>>>>
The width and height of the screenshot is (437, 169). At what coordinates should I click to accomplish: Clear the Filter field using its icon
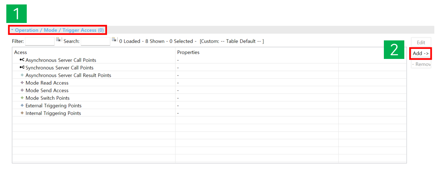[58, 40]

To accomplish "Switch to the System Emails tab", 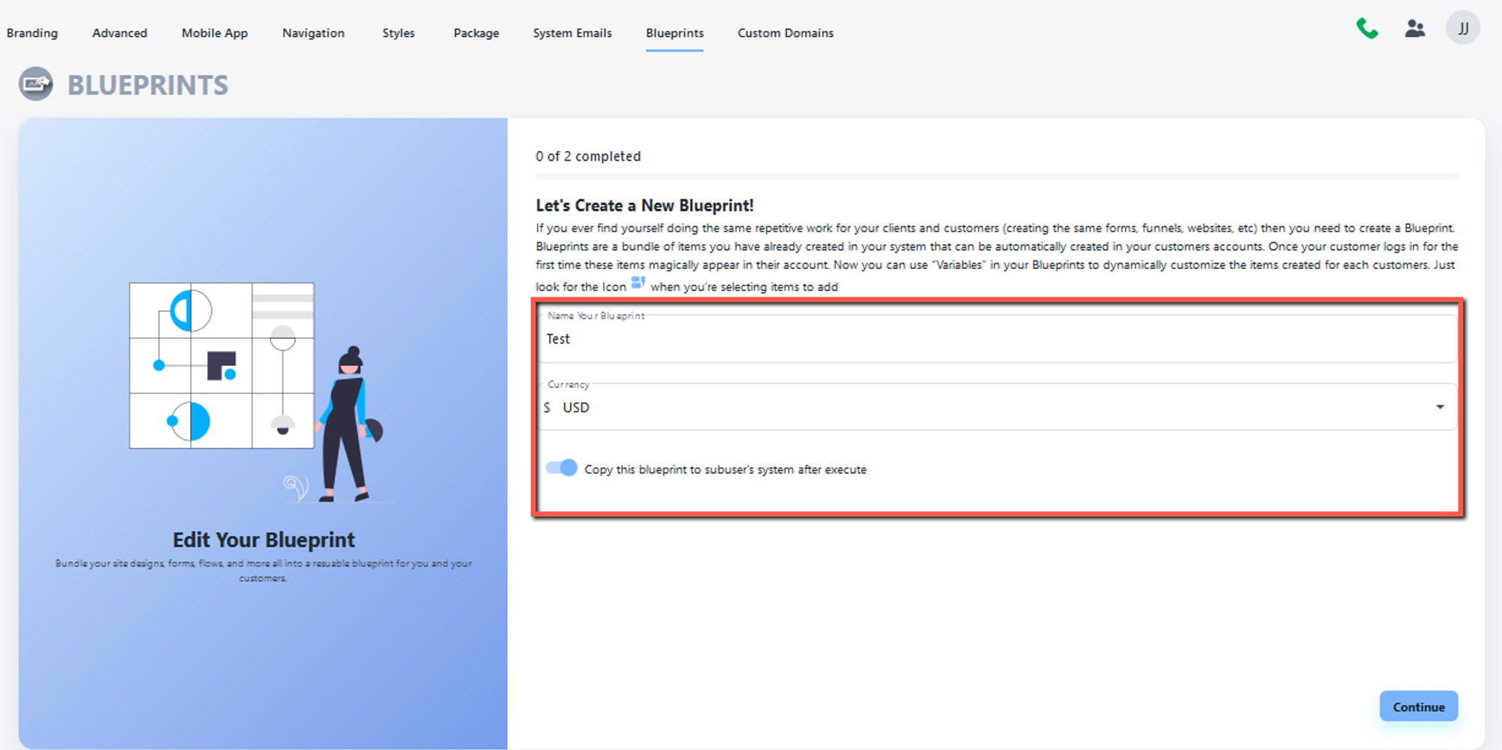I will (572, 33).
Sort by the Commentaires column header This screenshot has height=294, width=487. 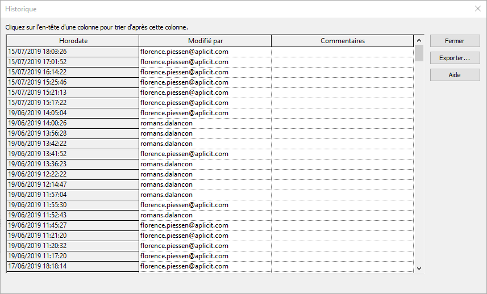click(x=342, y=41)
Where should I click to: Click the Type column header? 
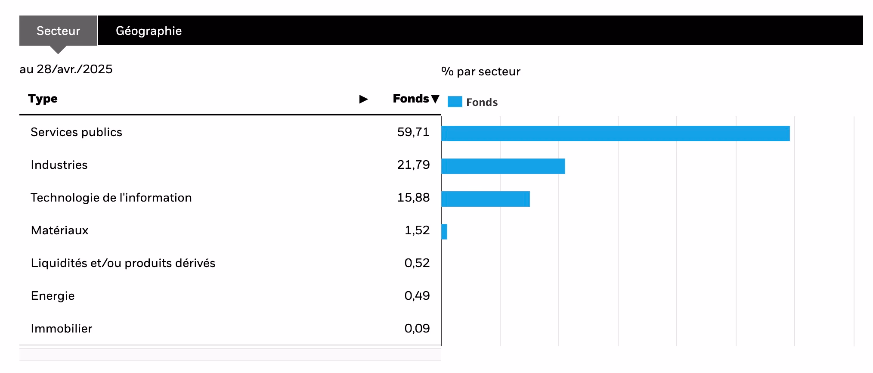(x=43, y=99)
<<<<
>>>>
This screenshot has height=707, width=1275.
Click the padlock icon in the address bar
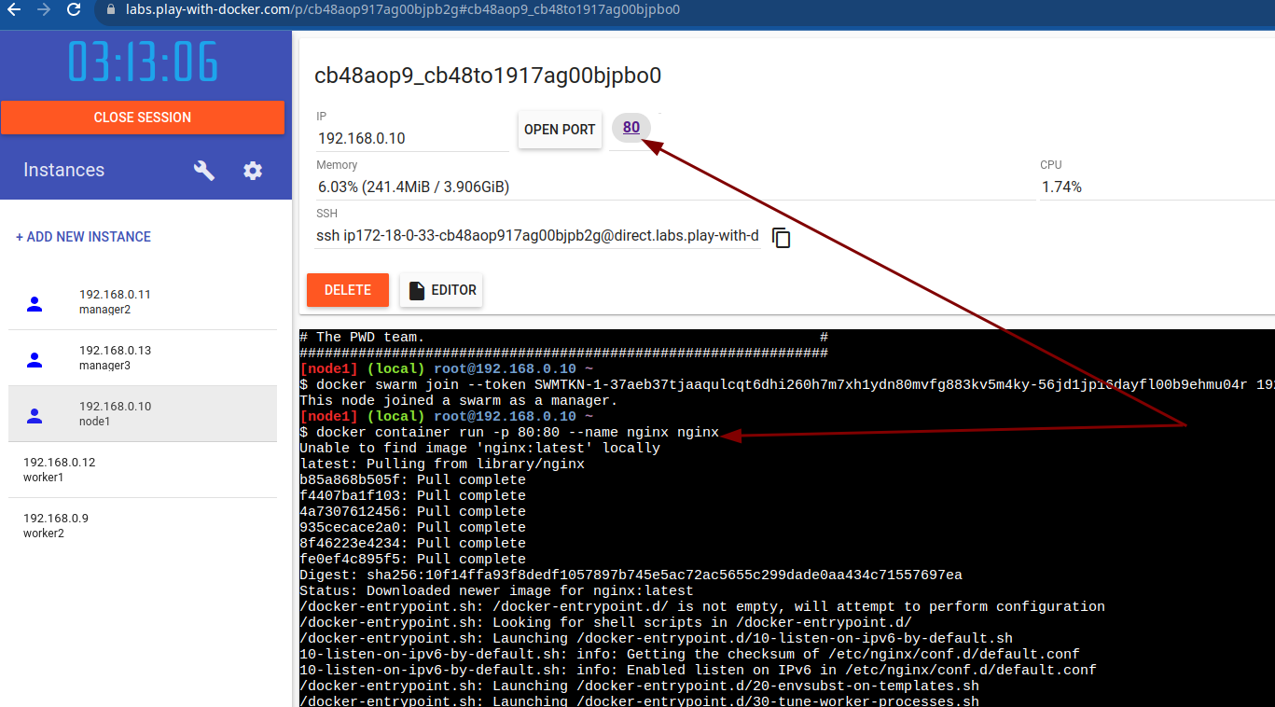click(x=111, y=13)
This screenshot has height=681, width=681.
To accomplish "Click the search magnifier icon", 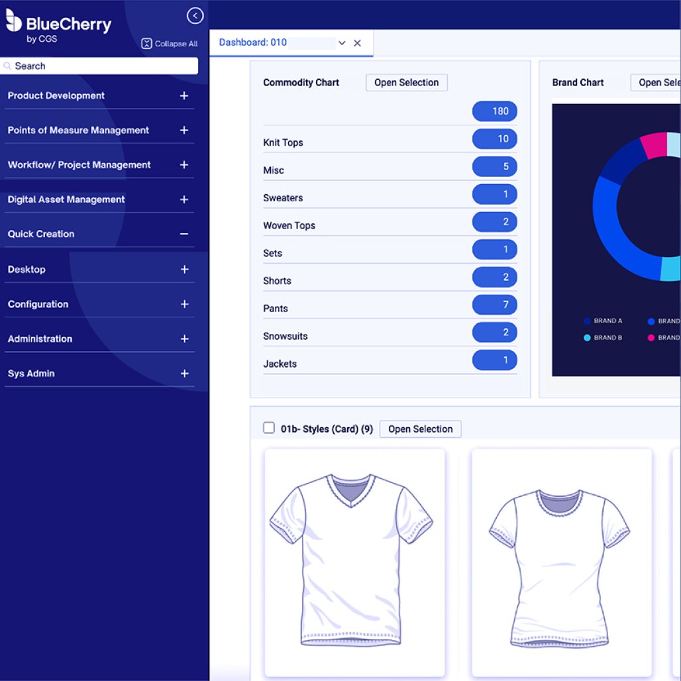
<<<<
- **YOUR ASSIGNMENT**
Looking above, find the stretch of lines that opens with the one holding "Click the padlock icon in the address bar" and closes with the one holding "the search magnifier". Copy it exactly, pictures excluded.

- **EXPECTED ANSWER**
Click the padlock icon in the address bar
click(x=111, y=13)
This screenshot has height=681, width=681.
To accomplish "Click the search magnifier icon", 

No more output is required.